==== TEXTE FOURNI

Palais royal de Kumasi : Mémoire vivante d’une tradition multiséculaire ! (Reportage)
Le visiteur qui foule le sol de cette capitale ne peut donc pas s’empêcher d’y faire un tour. Du fait, surtout, que cette Cour royale, visage du peuple ashanti, constitue un riche patrimoine, caractérisé par l’immensité et la profondeur de sa culture, de sa tradition et de ses us et coutumes. Nous y étions, le 6 décembre dernier, veille du scrutin présidentiel du Ghana qui a vu le retour au pouvoir de John Dramani.
Logé au cœur de la deuxième ville du Ghana, capitale du monde ashanti, « ce château ancestral est, in fine, le symbole vivant, la manifestation grandeur nature d’un peuple dont l’histoire, la culture et la tradition ont traversé la nuit des temps », explique Kwame Ofori, le guide touristique senior du musée du palais, rencontré sur place.
Il occupe un vaste domaine à perte de vue. Donc vraiment digne d’un vrai palais ou d’une résidence officielle, comme l’est ceux des Chefs d’État africains ou occidentaux. Cette vaste localité est ceinturée, en outre, par une longue clôture aux couleurs rouge et ocre, symboles de la royauté, de la dignité, de la prospérité et de la vitalité. Bien plus, synonyme de puissance, d’ardeur et de force au travail, d’énergie débordante ou de passion. Naturellement d’amour et de solidarité agissante, aussi !
Y avoir accès n’est pas chose aisée. Il faut traverser, en effet, deux, voire trois check-points. L’intérieur est splendide. On y trouve du gazon bien tondu, des palmiers bien alignés au bord de l’artère principale, peints aux couleurs jaune, noir et vert, couleurs du drapeau du royaume ashanti.
Selon le guide sénior, ce drapeau compte trois bandes horizontales: la jaune or qui représente les richesses minières ; la noire, le peuple ashanti et la verte, les forêts bien riches de la région. Il y a aussi l’emblème du tabouret d’or, au centre. « C’est le symbole de l’unité nationale et de l’autorité royale », explique-t-il.
Bâtiments charismatiques
Au sein du Palais, deux bâtiments emblématiques ne passent pas inaperçus. D’une part, le Manhyia Palace Museum qui a été la résidence officielle de l’Asantehene (roi du peuple ashanti) Prempeh I. Cet édifice date de 1925. Construit par l’administration coloniale britannique, il a été offert au roi Prempeh I, à son retour à Kumasi (1924), après des années d’exil forcé aux Seychelles. « Au Ghana, tout le monde le sait, Prempeh I ne l’a accepté qu’après un remboursement total du coût global », nous apprend le guide touristique.
D’autre part, il y a le nouveau palais, œuvre du roi Opoku Ware II, 15e Asantehene de la dynastie du royaume ashanti (1970-1999). Son successeur qui est l’actuelle tête couronnée, Osei Tutu II, réside, aujourd’hui, dans ce somptueux édifice.

========
==== EXTRAITS DES DONNÉES

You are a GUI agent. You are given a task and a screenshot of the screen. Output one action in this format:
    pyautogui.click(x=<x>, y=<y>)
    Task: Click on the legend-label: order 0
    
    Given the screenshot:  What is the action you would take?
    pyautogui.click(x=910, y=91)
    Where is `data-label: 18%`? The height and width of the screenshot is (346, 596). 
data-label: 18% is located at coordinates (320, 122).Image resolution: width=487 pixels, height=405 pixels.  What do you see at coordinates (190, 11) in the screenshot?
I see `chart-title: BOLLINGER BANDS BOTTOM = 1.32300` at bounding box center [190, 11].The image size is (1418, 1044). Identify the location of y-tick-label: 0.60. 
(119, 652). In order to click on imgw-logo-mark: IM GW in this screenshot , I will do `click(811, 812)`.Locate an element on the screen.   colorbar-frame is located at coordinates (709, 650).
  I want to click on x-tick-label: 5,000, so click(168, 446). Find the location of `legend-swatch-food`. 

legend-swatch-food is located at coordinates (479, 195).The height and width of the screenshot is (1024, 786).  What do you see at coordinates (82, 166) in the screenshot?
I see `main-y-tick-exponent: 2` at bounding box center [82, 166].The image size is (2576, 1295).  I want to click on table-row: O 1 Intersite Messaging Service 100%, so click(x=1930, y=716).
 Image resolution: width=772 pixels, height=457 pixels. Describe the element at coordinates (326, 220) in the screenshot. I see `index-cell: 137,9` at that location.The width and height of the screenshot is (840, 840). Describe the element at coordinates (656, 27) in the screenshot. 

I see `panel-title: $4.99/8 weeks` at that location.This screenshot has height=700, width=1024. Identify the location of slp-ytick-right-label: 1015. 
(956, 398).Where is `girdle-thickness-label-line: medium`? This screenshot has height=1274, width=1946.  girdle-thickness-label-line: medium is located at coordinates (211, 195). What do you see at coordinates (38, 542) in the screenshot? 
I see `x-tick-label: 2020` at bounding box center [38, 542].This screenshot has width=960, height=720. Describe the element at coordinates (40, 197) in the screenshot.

========

◆ **LISTE DES TÂCHES**
A - D'après le reportage sur le palais royal de Kumasi, qui réside aujourd'hui dans le nouveau palais ?
B - Poursuivez, s'il vous plaît, le reportage sur le palais royal de Kumasi à partir de son dernier paragraphe.

◆ **CORRIGÉ DE L'EXERCICE**
A - Osei Tutu II, l'actuelle tête couronnée.

B -
Il faut noter que l’architecture qui caractérise ces différents bâtiments est un savant mélange de réalisations traditionnelles ashanti et d’une forte influence coloniale britannique. Avec ces vestiges, se dégage un air d’un passé colonial qui épouse bien l’ère de la modernité. De sorte que l’endroit vous replonge dans la tradition akan, en cette période où règne l’Internet 2.0.
Ici, l’histoire ancestrale du royaume ashanti avec à sa tête son monarque, s’harmonise avec une nation moderne et démocratique. Il n’y a ni rivalité ni tension, à l’horizon. Il existe entre ces deux entités, une complicité qui profite, tout le temps, aux populations et au peuple du Ghana.
Comment a-t-elle pu s’imposer une telle symbiose, cette si grande fusion qui date depuis des lustres? En réalité, l’histoire du royaume ashanti remonte au XVIIe siècle, avec la naissance de l’empire ashanti. C’est le premier roi, Osei Tutu et son conseiller charismatique, Okomfo Anokye, qui ont créé le royaume à travers un symbole fort, celui du trône royal ashanti (le bia, siège doré) qui, dit-on, est descendu du ciel.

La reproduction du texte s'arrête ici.